Below are records with pictures; copy word for word only the lines between the line with "Given: Choose the es_ES system language" and the line with "This screenshot has height=217, width=339.", inclusive, and drop the pictures.

[Source records]
-------------------------

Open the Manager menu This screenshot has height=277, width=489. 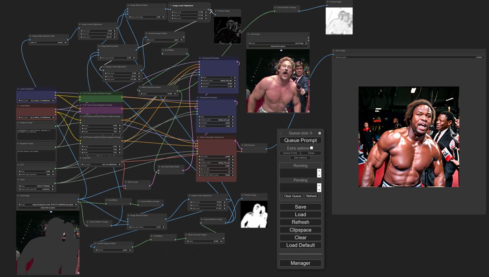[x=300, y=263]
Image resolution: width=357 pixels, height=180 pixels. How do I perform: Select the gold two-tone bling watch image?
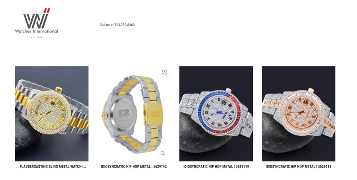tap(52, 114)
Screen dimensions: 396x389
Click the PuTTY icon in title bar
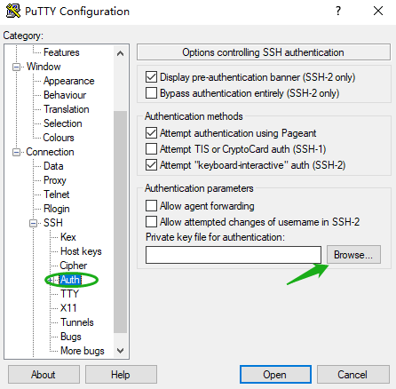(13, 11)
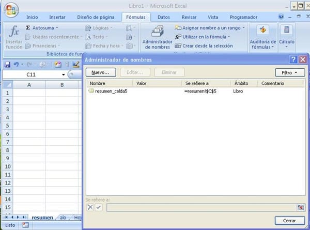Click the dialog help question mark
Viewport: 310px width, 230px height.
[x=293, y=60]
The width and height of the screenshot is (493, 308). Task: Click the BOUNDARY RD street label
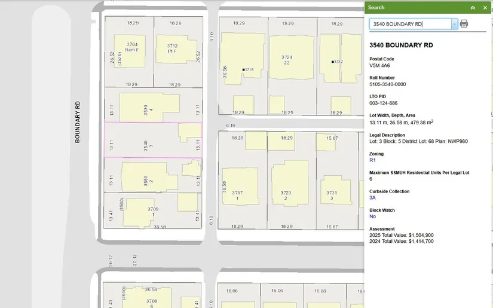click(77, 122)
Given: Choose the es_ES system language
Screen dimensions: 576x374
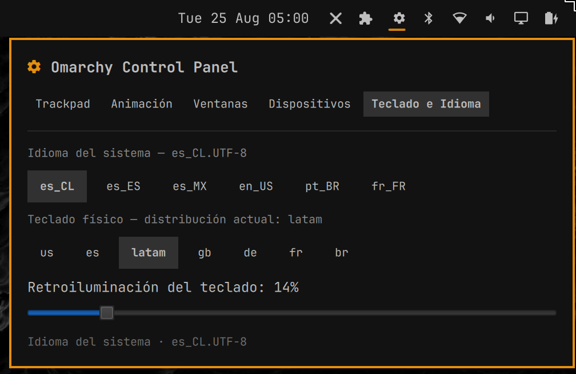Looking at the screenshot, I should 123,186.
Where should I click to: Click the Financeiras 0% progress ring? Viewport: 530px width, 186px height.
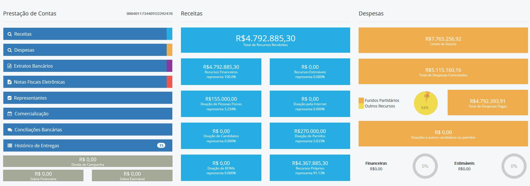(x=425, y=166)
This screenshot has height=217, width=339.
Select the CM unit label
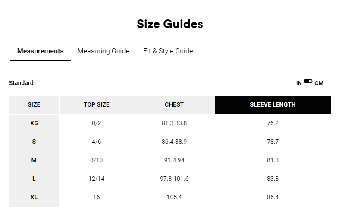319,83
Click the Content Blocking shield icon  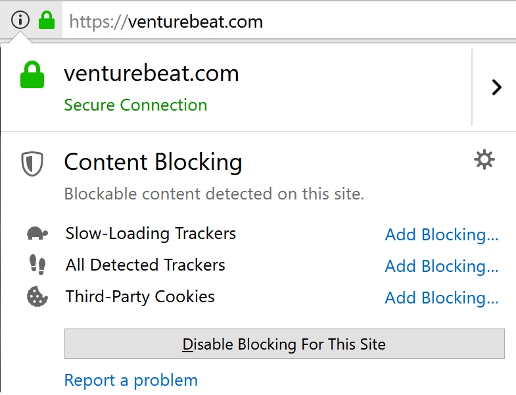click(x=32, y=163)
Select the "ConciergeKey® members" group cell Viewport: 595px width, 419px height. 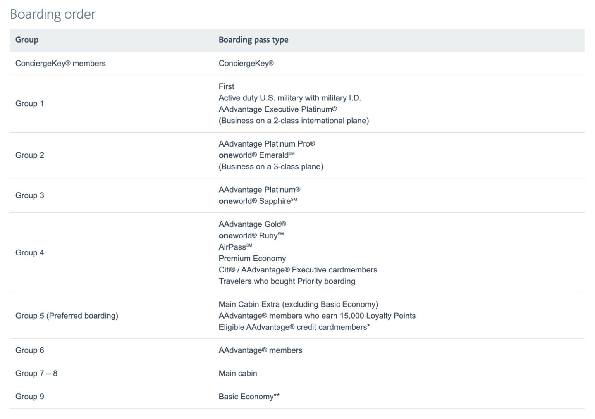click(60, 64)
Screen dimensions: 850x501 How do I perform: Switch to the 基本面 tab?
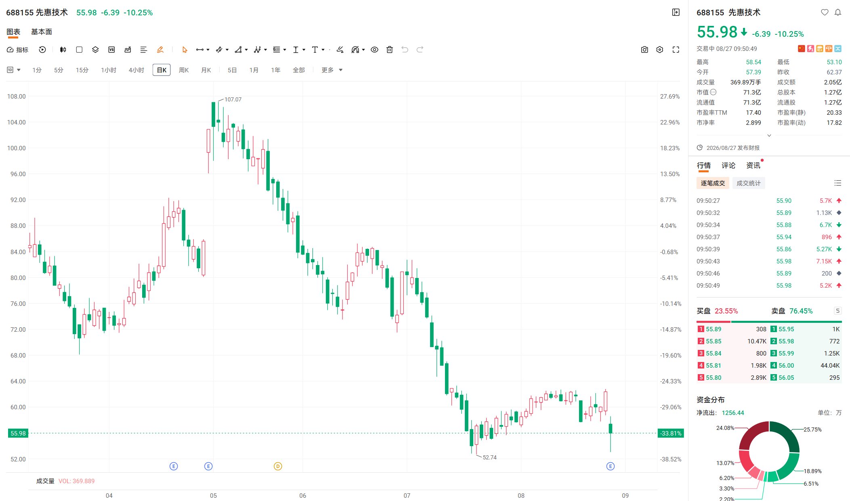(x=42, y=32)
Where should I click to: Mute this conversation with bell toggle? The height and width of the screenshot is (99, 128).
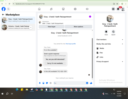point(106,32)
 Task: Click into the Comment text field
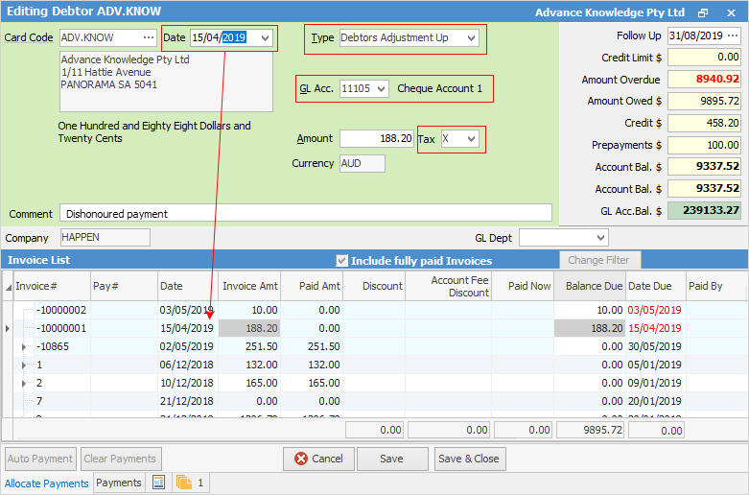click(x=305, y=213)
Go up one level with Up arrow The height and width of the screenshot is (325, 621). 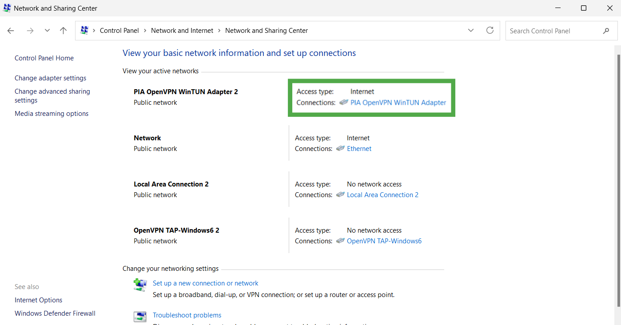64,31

-------------------------

**Completed exercise**
Given: Choose the es_ES system language
Screen dimensions: 576x374
Looking at the screenshot, I should 123,186.
Where should I click to: Click the Financeiras 0% progress ring? Viewport: 530px width, 186px height.
(x=425, y=166)
This screenshot has height=217, width=339.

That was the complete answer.